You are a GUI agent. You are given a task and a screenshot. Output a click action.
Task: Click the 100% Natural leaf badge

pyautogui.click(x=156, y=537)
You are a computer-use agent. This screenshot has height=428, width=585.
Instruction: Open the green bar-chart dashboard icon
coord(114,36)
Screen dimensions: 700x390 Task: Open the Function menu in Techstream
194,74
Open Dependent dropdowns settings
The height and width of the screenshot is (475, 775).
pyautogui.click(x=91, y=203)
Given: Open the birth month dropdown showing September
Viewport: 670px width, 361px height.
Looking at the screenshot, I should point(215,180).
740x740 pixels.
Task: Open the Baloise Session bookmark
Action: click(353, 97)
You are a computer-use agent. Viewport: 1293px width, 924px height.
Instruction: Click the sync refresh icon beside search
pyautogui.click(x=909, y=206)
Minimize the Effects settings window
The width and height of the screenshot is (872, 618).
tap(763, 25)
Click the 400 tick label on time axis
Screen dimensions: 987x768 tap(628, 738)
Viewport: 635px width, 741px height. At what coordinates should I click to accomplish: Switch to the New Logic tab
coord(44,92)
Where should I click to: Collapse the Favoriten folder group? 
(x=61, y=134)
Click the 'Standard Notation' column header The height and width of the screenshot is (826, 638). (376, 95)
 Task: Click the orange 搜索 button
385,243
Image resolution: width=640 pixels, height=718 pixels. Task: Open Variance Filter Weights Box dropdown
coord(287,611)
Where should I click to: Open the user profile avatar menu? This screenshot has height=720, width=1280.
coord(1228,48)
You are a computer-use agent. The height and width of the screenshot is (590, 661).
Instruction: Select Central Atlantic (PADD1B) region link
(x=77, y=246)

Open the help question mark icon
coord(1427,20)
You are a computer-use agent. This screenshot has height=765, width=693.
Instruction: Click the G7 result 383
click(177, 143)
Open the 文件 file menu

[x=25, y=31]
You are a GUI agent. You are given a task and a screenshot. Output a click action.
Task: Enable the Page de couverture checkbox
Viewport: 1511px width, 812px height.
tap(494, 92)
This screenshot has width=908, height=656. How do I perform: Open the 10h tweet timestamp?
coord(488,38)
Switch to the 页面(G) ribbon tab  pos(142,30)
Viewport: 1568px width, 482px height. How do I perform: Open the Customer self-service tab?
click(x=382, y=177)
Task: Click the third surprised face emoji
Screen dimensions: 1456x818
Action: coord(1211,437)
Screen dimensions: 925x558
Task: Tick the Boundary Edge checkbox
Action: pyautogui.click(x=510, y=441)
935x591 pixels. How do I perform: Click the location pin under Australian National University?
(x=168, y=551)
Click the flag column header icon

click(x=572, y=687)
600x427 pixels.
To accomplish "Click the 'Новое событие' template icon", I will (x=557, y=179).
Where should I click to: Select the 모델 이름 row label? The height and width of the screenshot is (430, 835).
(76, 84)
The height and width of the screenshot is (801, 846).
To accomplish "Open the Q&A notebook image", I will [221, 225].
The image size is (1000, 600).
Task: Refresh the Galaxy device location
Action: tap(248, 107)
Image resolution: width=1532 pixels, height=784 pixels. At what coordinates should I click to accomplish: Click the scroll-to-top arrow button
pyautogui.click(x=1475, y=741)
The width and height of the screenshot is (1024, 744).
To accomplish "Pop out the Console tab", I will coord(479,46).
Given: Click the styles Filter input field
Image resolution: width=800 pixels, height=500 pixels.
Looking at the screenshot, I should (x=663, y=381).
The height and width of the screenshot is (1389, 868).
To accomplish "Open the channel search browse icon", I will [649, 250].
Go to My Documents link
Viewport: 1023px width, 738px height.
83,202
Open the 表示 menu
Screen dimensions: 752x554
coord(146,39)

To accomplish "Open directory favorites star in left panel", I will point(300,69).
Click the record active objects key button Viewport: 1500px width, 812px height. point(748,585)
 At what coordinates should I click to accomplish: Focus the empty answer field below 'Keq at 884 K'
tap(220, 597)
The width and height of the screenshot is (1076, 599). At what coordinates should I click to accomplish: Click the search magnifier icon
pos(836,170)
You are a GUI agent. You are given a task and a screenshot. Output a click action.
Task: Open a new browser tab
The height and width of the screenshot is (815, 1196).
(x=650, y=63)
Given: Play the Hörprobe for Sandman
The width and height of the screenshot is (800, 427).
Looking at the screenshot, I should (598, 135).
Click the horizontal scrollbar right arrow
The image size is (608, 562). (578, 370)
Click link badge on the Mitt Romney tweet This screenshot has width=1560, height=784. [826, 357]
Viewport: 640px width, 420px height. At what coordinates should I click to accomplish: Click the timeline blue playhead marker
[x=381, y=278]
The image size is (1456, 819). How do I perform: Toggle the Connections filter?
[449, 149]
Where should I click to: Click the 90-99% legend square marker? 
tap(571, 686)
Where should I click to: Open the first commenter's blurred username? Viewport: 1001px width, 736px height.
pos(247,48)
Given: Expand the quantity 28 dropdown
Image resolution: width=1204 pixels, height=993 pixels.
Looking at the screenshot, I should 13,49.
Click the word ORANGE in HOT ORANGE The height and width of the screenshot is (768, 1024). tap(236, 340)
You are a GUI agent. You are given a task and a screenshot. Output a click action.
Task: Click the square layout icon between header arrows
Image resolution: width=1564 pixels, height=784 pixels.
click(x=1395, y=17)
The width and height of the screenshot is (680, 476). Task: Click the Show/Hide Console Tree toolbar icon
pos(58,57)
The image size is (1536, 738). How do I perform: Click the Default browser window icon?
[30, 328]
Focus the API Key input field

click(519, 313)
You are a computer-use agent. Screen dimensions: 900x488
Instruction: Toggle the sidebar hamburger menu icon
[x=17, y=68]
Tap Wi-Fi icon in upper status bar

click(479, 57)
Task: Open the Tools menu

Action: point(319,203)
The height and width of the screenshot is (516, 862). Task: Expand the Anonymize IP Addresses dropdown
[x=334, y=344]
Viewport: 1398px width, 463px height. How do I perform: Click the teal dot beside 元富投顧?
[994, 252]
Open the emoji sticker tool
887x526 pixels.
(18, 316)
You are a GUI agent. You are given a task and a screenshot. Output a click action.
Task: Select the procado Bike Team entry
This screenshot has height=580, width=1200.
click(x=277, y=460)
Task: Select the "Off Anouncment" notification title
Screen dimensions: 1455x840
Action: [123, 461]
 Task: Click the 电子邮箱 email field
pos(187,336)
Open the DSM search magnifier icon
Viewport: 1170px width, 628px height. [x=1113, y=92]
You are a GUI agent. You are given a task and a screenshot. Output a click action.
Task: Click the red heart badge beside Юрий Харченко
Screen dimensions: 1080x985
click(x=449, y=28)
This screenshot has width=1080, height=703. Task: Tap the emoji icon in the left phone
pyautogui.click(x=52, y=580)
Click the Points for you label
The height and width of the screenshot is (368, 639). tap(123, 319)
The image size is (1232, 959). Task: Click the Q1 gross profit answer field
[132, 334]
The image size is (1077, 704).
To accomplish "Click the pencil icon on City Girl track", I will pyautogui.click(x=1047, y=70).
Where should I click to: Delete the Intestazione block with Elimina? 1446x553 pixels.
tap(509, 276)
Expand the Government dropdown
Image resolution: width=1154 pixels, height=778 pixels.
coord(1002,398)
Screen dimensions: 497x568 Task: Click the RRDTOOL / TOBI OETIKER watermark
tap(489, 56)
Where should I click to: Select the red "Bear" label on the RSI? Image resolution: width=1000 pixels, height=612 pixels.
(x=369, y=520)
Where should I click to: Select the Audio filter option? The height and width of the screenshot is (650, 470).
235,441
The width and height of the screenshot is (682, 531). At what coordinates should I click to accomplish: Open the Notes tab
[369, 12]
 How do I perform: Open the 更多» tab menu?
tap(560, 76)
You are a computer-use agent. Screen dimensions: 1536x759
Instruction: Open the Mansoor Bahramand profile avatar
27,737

========================

## What is being asked:
Check the data above line by line for the word "computer". State only how many lines contain it.

## Solution to this task:
6